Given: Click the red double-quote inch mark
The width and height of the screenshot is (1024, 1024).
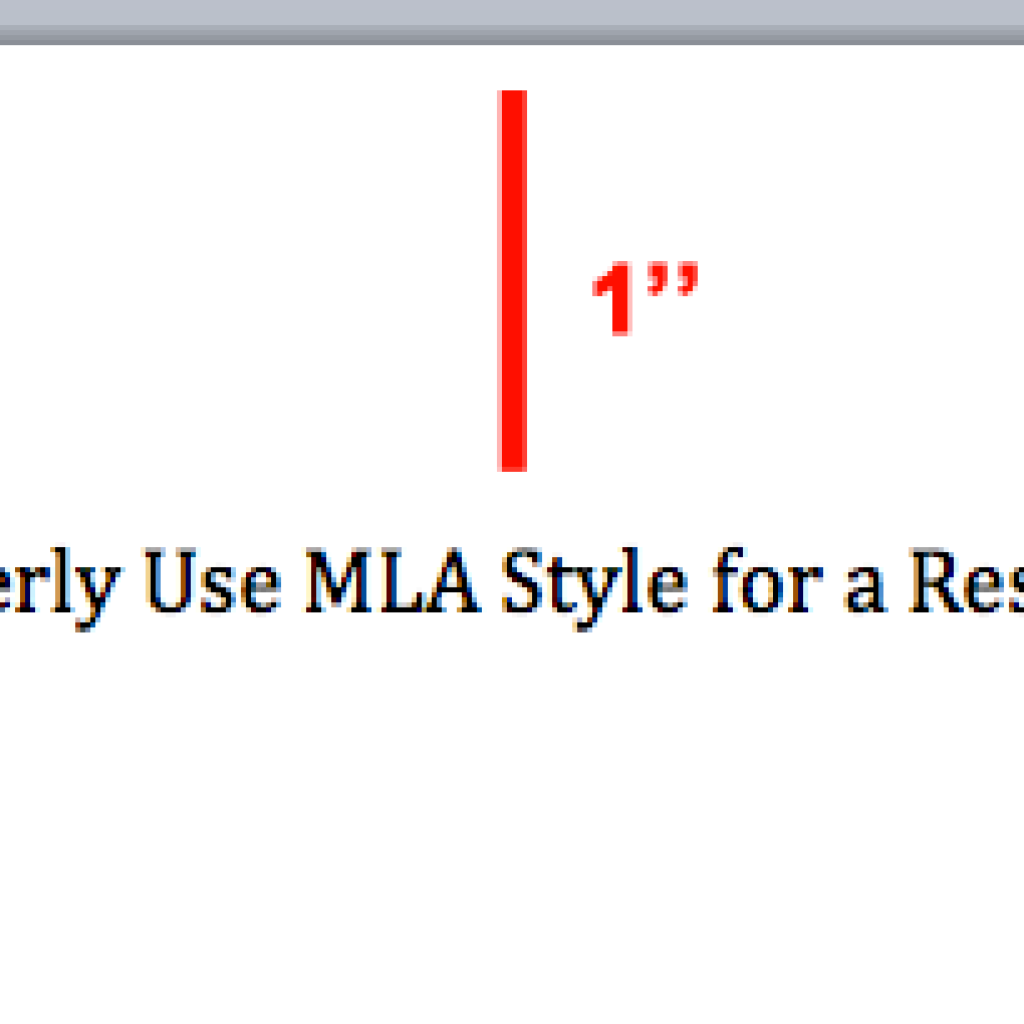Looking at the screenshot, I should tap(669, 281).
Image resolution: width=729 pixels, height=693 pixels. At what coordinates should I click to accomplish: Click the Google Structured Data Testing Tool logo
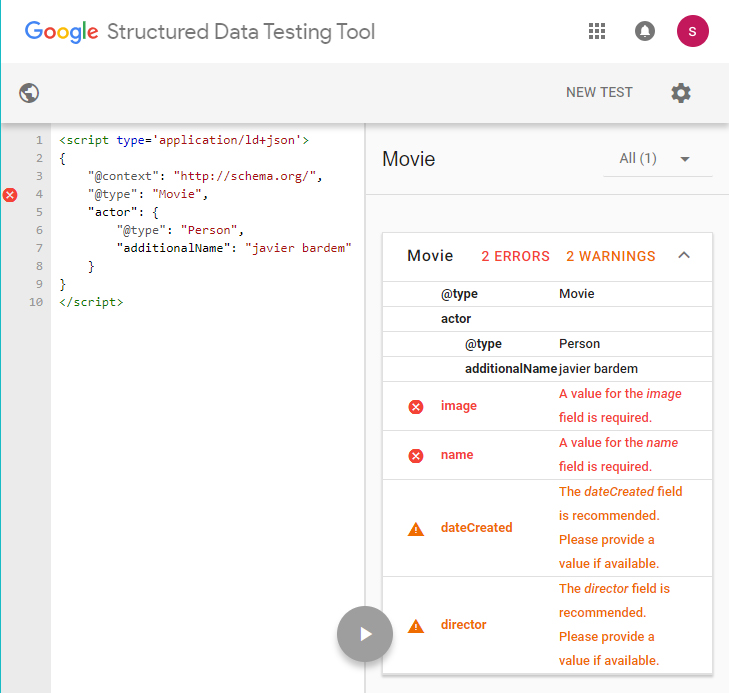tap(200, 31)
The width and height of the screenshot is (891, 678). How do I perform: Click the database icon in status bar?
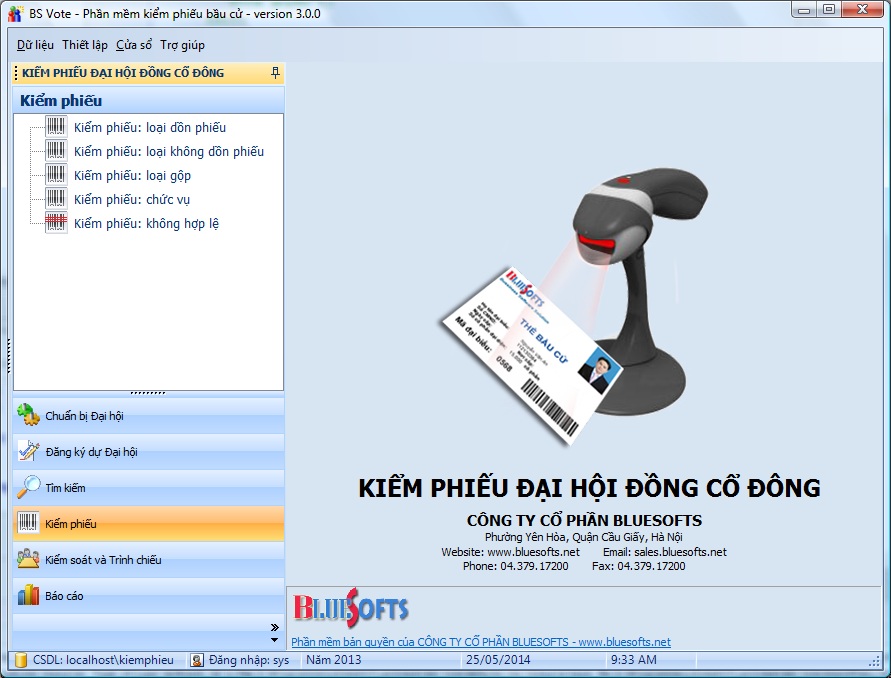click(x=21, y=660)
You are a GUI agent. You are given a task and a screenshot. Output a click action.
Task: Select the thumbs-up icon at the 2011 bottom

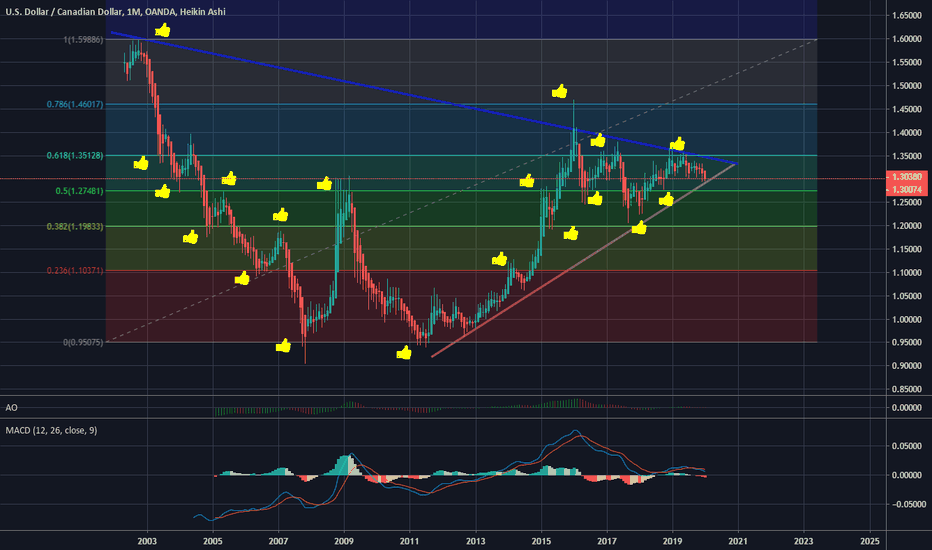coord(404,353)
--
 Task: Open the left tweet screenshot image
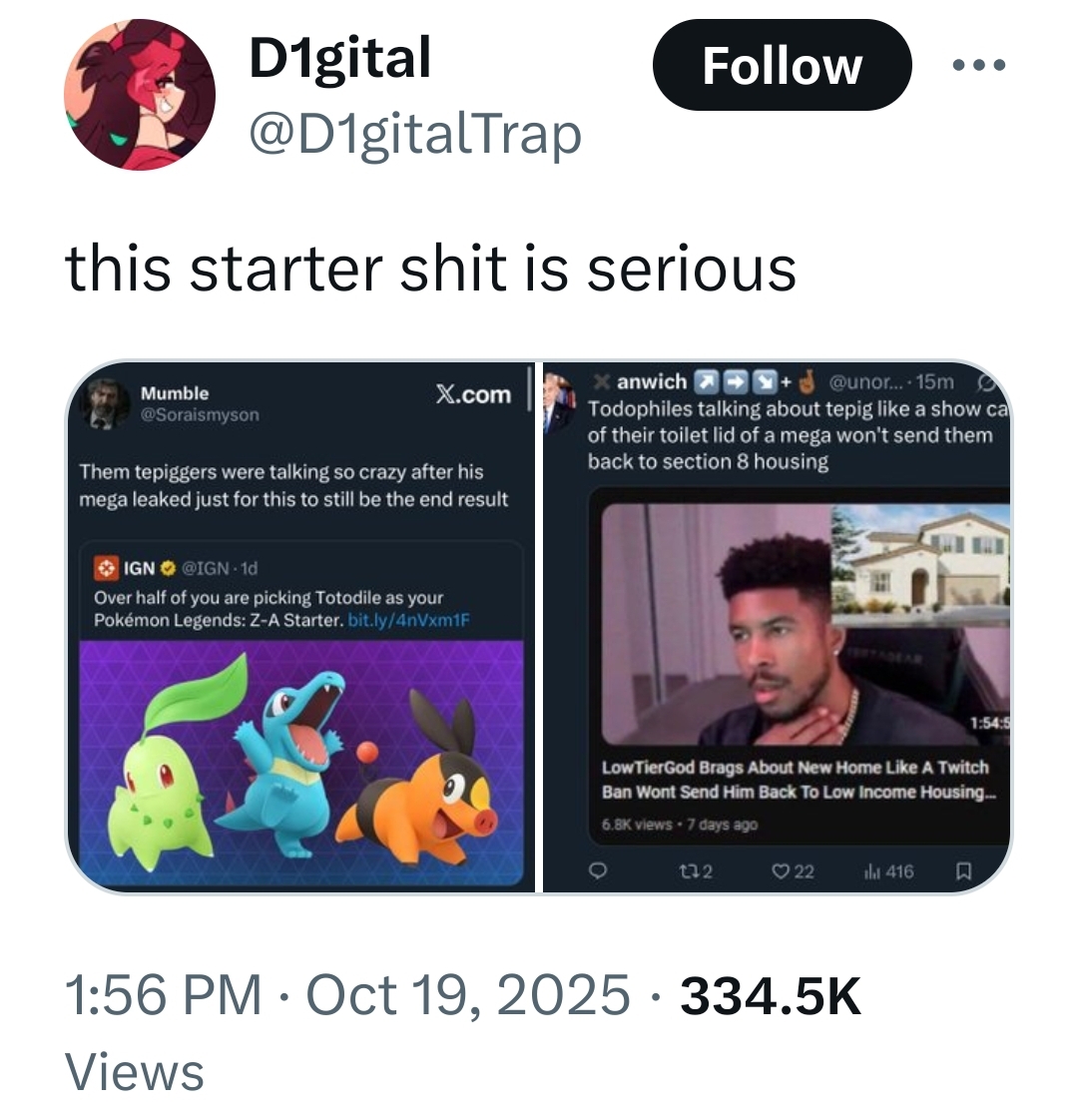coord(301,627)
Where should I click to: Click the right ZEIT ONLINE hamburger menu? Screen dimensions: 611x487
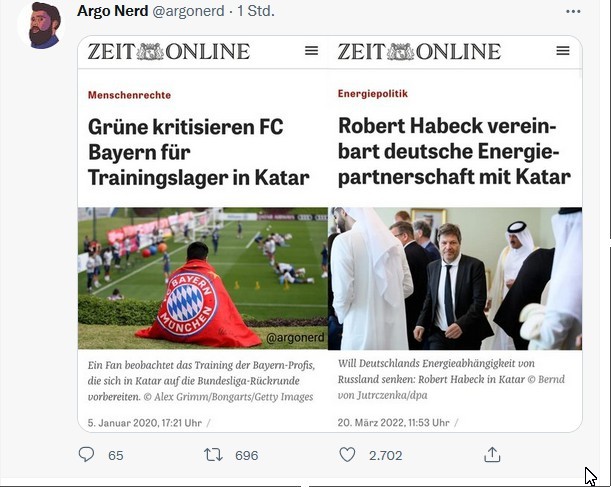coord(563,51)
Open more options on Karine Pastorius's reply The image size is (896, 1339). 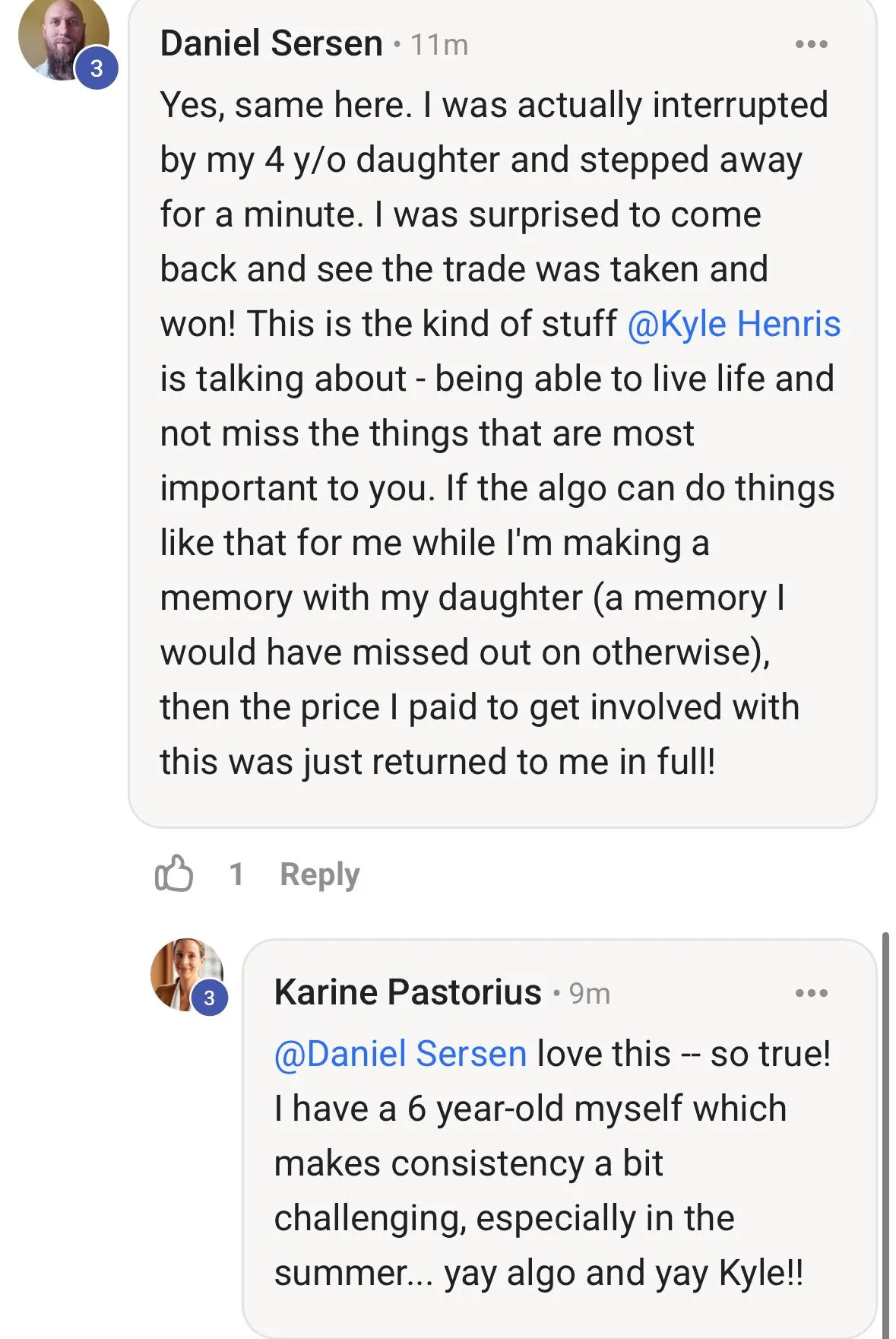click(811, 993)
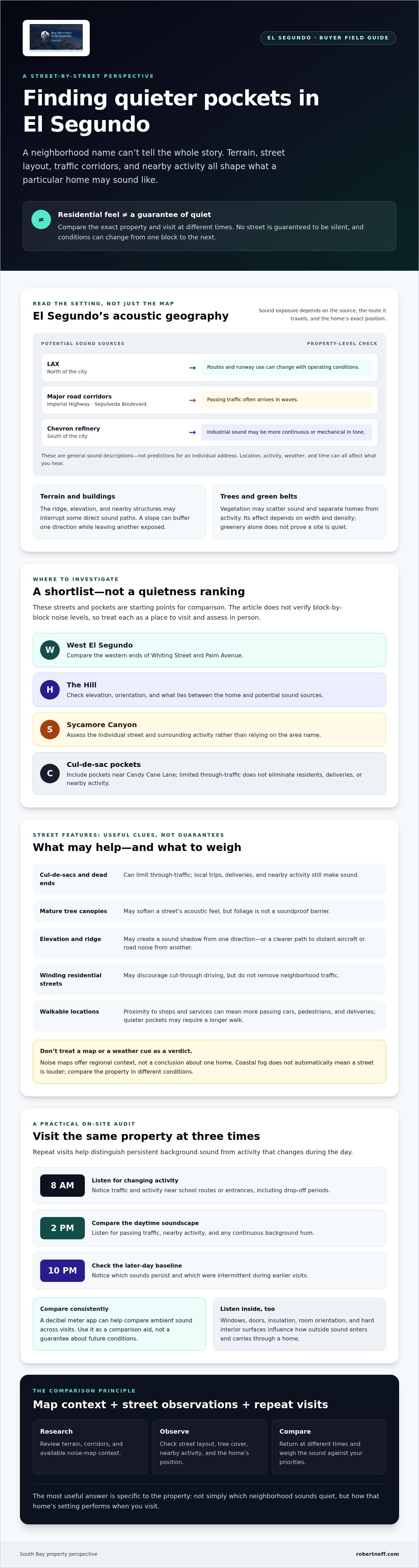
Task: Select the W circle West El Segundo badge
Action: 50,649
...
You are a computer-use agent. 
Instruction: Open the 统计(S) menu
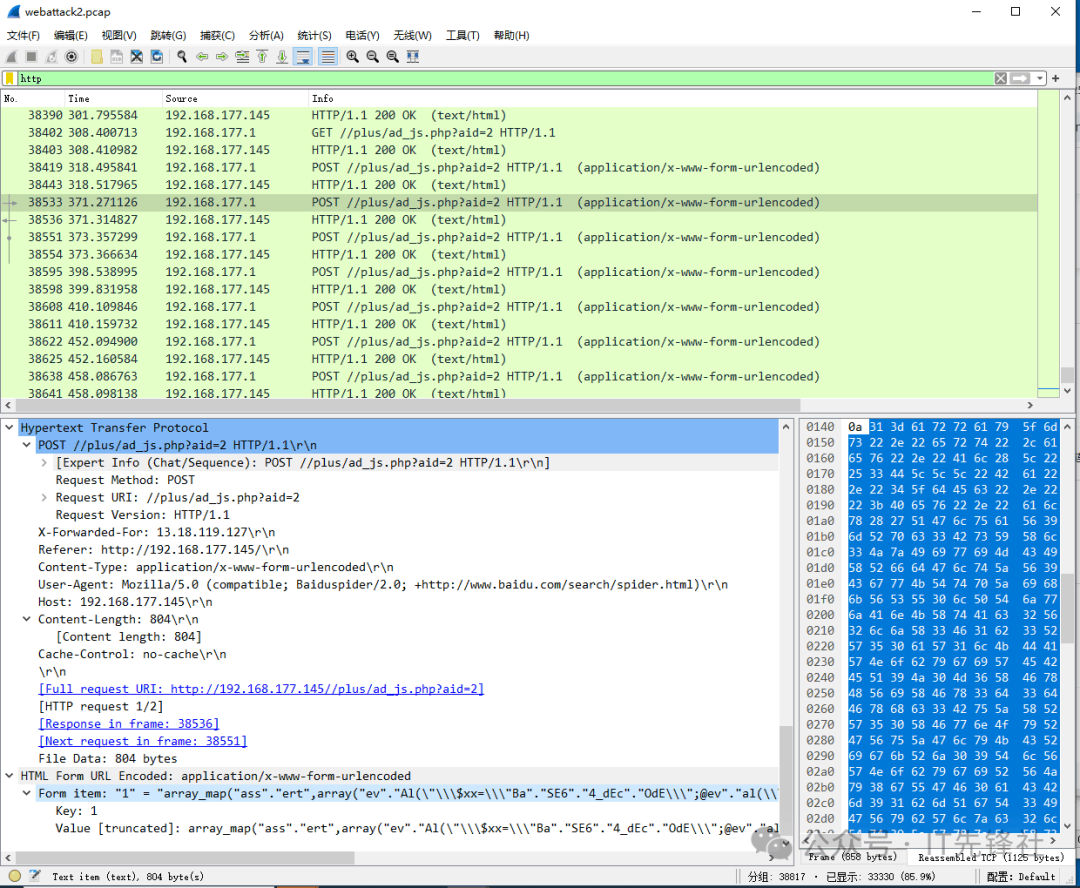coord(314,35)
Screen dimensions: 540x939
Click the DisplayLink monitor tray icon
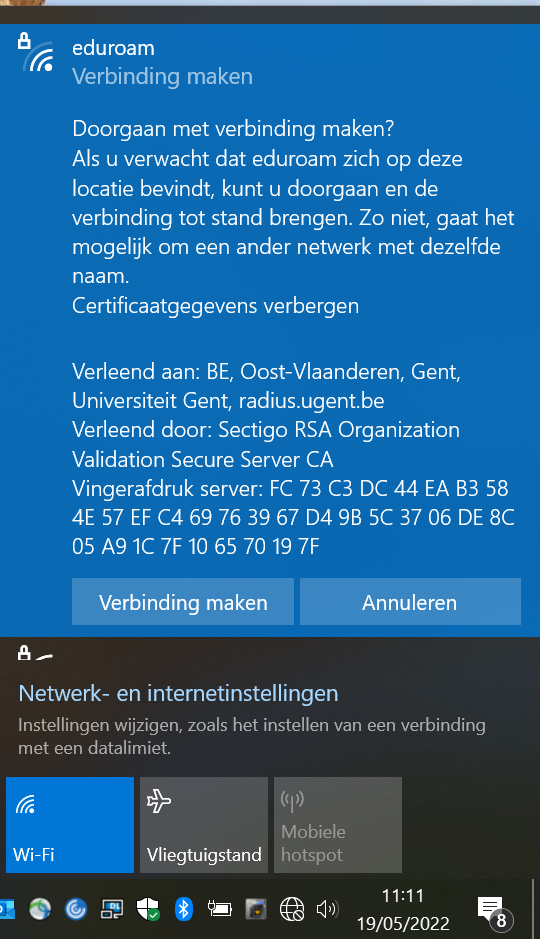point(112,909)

WHAT IS EXPECTED :: Filter the listing for the word "agent" and copy every line that holds it.

ANSWER FOR THIS EXERCISE ::
You are a GUI agent. You are given a task and a screenshot. Output a click action.
You are a computer-use agent. 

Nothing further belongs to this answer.